The study addresses the challenge of realizing practical unimolecular FETs by integrating a covalently tethered Ru-DAE molecular channel with graphene electrodes and an ultrathin high-k dielectric back-gate, achieving strong gate coupling and mitigating short-channel effects. The high on/off ratio (>10³) directly responds to prior limitations of single-molecule transistors. Dual-gated functionality—electrical gating and reversible photoisomerization—adds reconfigurability and control complexity for advanced circuit functions. Mechanistically, theory and experiment concur that for Ru-oDAE, gate-induced upward shifts of the p-HOMO toward the graphene Fermi level drive a transition from off-resonant to resonant transport, producing large conductance changes at relatively low gate voltages. The graphene electrodes further facilitate gating through their density-of-states characteristics, increasing conducting modes under gate bias. These results demonstrate that judicious molecular design (controlling conjugation and orbital alignment) combined with dielectric engineering can produce high-performance, solid-state single-molecule FETs compatible with integrated architectures.

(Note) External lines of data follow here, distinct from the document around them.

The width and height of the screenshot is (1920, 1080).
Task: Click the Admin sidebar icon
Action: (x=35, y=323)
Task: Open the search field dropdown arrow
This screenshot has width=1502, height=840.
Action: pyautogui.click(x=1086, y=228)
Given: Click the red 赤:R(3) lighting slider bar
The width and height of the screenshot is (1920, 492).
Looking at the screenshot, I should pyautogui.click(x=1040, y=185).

This work demonstrates rare, high-performance FET behavior at the single-molecule level in a solid-state platform, integrating both electrical gating and reversible photoswitching within a single Ru-DAE molecular device. The combination of graphene electrodes and ultrathin high-k HfO2/Al2O3 dielectrics enables strong gate coupling, low leakage, and on/off ratios exceeding three orders of magnitude. The mechanistic insights into gate-tuned orbital alignment provide design rules for future molecular FETs. These advances suggest a pathway from laboratory demonstrations to scalable, ultraminiaturized, multifunctional molecular electronic circuits beyond Moore’s law. Future research may target room-temperature operation, further reduction of device-to-device variability, alternative molecular kernels with tailored orbital energetics, and integration into larger circuit architectures.

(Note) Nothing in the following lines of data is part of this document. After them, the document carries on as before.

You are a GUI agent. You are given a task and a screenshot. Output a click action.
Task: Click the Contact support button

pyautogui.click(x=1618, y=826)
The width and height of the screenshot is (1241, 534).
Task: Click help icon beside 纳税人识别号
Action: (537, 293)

• Device-to-device variability: Atomic-scale variations at the solid gate–dielectric–electrode interfaces lead to quantitative differences in on/off ratios and FET parameters among devices.
• Operating conditions: Measurements were conducted under vacuum at 80 K; room-temperature performance and environmental stability are not established here.
• Sample size: While FET behavior was demonstrated in 9 working devices, broader statistical validation and yield metrics are not provided.
• Specificity of molecular state: The strongest FET behavior hinges on the Ru-oDAE isomer; performance depends on achieving and maintaining the targeted isomeric state.